The chi-sq test is used to determine if there is a significant difference between the observed and expected frequencies. It is used only when we want to compare two categorical variables. There are two types of chi-sq tests:
1. Chi-sq test of independence
2. Chi-sq test of homogeneity

Chi-sq test of independence is used to determine if there is a significant association between two categorical variables.\
Chi-sq test of homogeneity is used to determine if there is a significant difference in the distribution of a categorical variable across different groups.\

 The code to use the chi-squared statistic can be calculated using the `scipy.stats.chi2_contingency` function in Python.\
 In numpy the code to calculate the chi-squared statistic can be calculated using the `np.corrcoef` function in numpy.

### 2. T-test

The t-test is used to determine if there is a significant difference between the means of two groups. This is used when we want to compare categorical and continuous variables. It includes both one-sample and two-sample t-tests.
   1. One sample t-test is used to determine if there is a significant difference between the means of two groups.
   2. Two sample t-test is used to determine if there is a significant difference between the means of a single sample and a known population mean.Two-sample t-test is used to determine if there is a significant difference between the means of two independent groups.
      1. Paired t-test is used to determine if there is a significant difference between the means of the means of two related groups.
      2. Independent t-test is used to determine if there is a significant difference between the means of two unrelated groups.
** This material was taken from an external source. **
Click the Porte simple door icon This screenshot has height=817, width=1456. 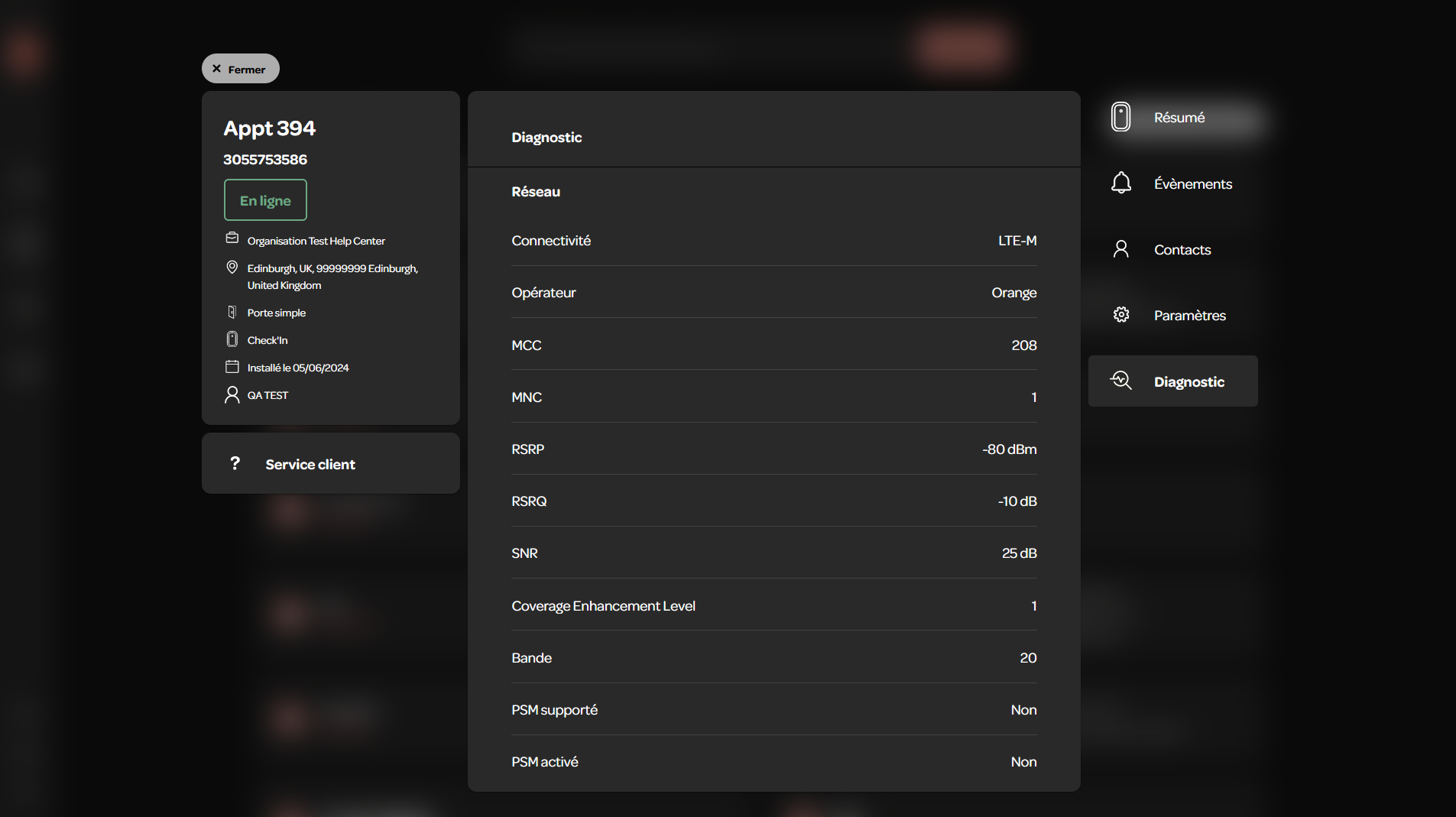(232, 312)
Difference between student t-test and Welch's t-test is that the Welch's t-test assumes that the variances of the two groups are equal, while the t-test does not assume this. Welch's t-test is more robust to violations of the equal variance assumption, making it a preferred choice when the assumption is not met. What it means by variance of two groups is that variance is the measure of how much the data points in a group differ from the mean of that group and is calculated as the average of the squared differences from the mean.



### 3. ANOVA

The ANOVA (Analysis of Variance) is used to compare the means of three or more groups. This is used when we want to compare continuous variables across different categories. There are two types of ANOVA tests: one-way ANOVA and two-way ANOVA. There is also repeated measures ANOVA and mixed ANOVA.
   1. One-way ANOVA is used to determine if there is a significant difference between the means of three or more groups.
   2. Two-way ANOVA is used to determine if there are any significant interactions between two independent categorical variables on a continuous dependent variable.
   3. Repeated measures ANOVA is used when the same subjects are measured multiple times under different conditions. 
   4. Mixed ANOVA is used when there are both within-subjects and between-subjects factors, allowing for the analysis of data that involves multiple groups and repeated measures.
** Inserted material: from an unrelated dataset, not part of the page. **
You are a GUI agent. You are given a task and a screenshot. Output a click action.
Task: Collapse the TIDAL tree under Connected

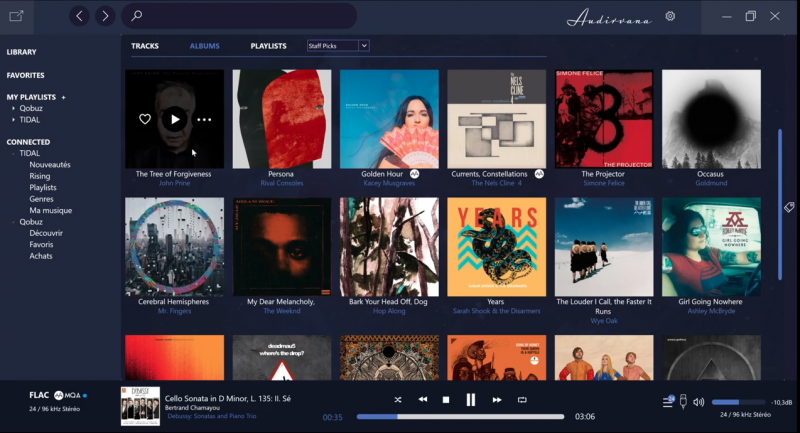point(13,153)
The code to run anova in Python can be done using the `scipy.stats.f_oneway` function. In numpy the code to run anova can be done using the `np.corrcoef` function.
Post-hoc tests are often conducted after ANOVA to determine which specific groups are different from each other.
The code to use post-hoc tests can be performed using the `statsmodels` library in Python, specifically with the `pairwise_tukeyhsd` function for multiple comparisons.
There are several post-hoc tests available in the `statsmodels` library, including Tukey's HSD, Bonferroni, and Scheffe's tests.

### 4. Correlation
This test is used to assess the relationship between two or more variables and to predict outcomes based on this relationship. This is used when we want to compare continuous variables.

### Regression
This is a statistical method used to model the relationship between a dependent variable and one or more independent variables, helping to understand how the latter influences the former. This is used when we want to predict outcomes based on this relationship.



# A simple guide how to select and apply test accordingly to the data.

Normality---> Parametric Tests---->t-test, ANOVA, etc.\
Non- Normality---> Non-Parametric Tests----> Mann-Whitney U test, Kruskal-Wallis test, etc.